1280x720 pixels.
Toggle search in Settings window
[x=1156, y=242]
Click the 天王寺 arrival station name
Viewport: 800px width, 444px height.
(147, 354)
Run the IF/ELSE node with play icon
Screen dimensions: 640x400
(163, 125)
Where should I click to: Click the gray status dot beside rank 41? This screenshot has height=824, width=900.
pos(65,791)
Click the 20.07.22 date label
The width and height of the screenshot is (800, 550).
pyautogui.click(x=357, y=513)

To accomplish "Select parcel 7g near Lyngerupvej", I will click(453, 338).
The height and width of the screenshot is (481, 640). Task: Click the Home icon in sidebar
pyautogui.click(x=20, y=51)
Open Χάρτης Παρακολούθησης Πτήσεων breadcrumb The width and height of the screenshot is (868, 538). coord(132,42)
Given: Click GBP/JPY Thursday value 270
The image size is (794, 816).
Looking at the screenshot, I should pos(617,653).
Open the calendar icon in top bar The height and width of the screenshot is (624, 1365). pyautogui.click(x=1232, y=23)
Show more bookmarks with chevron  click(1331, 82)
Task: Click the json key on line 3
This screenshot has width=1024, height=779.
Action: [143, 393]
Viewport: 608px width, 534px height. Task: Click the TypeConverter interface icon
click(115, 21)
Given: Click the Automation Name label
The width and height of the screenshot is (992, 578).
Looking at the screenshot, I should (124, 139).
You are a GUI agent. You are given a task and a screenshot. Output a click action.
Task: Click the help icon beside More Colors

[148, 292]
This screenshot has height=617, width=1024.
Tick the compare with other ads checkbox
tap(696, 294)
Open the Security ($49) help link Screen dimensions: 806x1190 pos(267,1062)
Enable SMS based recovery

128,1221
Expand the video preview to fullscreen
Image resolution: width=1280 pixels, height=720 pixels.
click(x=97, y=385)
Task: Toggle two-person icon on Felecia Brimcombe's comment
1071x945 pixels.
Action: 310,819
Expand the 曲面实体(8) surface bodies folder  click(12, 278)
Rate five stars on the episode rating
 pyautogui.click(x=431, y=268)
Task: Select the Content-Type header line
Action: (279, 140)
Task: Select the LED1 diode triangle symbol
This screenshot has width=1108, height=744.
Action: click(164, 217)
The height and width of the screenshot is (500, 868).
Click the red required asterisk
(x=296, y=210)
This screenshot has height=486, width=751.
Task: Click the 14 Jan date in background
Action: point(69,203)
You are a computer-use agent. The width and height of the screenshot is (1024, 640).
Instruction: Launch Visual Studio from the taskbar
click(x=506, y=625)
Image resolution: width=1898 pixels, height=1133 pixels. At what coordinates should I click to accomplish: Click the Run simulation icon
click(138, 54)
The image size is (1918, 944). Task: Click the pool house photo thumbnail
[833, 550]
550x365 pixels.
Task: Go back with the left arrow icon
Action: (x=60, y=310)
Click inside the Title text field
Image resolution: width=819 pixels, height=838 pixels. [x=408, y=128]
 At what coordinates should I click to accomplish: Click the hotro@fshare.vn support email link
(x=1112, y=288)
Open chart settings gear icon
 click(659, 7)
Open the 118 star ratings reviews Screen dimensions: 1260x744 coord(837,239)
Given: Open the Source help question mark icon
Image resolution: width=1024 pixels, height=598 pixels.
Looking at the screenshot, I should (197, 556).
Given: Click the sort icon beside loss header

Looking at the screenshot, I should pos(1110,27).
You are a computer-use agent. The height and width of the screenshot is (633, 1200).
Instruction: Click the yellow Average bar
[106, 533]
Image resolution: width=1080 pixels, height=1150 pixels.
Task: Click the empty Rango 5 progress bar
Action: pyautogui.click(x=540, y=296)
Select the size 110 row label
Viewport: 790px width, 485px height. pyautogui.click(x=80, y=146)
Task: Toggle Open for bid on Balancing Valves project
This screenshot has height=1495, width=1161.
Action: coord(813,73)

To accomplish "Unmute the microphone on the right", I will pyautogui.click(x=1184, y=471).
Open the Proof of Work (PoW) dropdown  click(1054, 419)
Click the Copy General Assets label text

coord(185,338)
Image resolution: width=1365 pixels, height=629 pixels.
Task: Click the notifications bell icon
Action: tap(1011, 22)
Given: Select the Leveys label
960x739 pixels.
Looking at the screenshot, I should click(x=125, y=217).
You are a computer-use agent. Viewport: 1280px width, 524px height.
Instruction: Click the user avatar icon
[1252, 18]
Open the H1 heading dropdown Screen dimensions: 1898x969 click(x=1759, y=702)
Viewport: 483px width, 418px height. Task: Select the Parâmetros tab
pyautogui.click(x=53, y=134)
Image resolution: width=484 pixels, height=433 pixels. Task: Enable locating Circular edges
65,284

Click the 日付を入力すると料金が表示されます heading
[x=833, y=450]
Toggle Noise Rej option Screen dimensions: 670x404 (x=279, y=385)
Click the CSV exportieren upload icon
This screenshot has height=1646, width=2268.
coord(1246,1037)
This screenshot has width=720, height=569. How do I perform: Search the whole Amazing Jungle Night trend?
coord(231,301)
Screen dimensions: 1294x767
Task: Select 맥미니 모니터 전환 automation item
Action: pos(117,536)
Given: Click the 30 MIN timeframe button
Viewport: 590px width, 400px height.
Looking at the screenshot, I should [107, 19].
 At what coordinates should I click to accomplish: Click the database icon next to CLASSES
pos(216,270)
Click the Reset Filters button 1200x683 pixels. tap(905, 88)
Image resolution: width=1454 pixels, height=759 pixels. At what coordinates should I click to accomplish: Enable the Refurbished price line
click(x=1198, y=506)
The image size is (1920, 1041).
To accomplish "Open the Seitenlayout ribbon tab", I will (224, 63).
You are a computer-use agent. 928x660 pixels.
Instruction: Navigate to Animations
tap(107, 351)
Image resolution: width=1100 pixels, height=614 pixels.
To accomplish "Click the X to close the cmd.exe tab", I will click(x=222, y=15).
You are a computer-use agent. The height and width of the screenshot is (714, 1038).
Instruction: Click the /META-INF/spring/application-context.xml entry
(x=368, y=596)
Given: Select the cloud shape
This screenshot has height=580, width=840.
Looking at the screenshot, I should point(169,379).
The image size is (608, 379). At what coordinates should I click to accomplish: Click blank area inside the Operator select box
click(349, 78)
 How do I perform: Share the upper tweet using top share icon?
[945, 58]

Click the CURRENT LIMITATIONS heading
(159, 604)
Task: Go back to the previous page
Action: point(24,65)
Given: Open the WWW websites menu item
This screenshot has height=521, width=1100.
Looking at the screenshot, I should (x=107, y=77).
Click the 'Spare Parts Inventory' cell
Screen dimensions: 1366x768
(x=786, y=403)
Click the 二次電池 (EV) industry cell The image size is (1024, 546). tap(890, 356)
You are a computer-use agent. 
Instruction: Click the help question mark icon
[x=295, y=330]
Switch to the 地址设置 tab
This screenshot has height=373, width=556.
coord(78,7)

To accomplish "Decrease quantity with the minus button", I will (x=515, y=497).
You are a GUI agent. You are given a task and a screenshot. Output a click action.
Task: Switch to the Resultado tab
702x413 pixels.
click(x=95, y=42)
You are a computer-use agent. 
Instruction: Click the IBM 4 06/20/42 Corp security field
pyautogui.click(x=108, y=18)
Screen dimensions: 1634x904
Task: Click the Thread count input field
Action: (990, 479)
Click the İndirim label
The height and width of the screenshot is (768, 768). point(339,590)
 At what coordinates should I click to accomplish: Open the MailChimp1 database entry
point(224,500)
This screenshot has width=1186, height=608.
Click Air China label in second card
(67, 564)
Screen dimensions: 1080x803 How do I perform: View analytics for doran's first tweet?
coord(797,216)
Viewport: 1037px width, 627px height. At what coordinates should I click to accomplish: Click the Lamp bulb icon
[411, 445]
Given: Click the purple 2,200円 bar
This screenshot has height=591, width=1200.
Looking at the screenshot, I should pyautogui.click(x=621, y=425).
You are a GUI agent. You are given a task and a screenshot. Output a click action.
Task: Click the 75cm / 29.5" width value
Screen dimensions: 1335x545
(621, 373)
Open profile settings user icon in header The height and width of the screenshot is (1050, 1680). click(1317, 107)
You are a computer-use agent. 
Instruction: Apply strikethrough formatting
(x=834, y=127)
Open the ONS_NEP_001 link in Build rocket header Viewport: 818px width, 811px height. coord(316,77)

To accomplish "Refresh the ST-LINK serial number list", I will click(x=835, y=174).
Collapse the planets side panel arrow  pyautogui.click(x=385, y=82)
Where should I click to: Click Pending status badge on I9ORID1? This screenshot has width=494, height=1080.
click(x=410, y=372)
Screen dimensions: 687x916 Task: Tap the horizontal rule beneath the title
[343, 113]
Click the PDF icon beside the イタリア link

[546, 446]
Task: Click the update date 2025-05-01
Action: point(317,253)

════

WORK ORDER → The required answer is the exact run of lines above starting at the line with "Image resolution: width=484" and ending at the line with "Given: Click the 30 MIN timeframe button", with both ends present.

TASK OUTPUT →
Image resolution: width=484 pixels, height=433 pixels. Task: Enable locating Circular edges
65,284

Click the 日付を入力すると料金が表示されます heading
[x=833, y=450]
Toggle Noise Rej option Screen dimensions: 670x404 (x=279, y=385)
Click the CSV exportieren upload icon
This screenshot has height=1646, width=2268.
coord(1246,1037)
This screenshot has width=720, height=569. How do I perform: Search the whole Amazing Jungle Night trend?
coord(231,301)
Screen dimensions: 1294x767
Task: Select 맥미니 모니터 전환 automation item
Action: pos(117,536)
Given: Click the 30 MIN timeframe button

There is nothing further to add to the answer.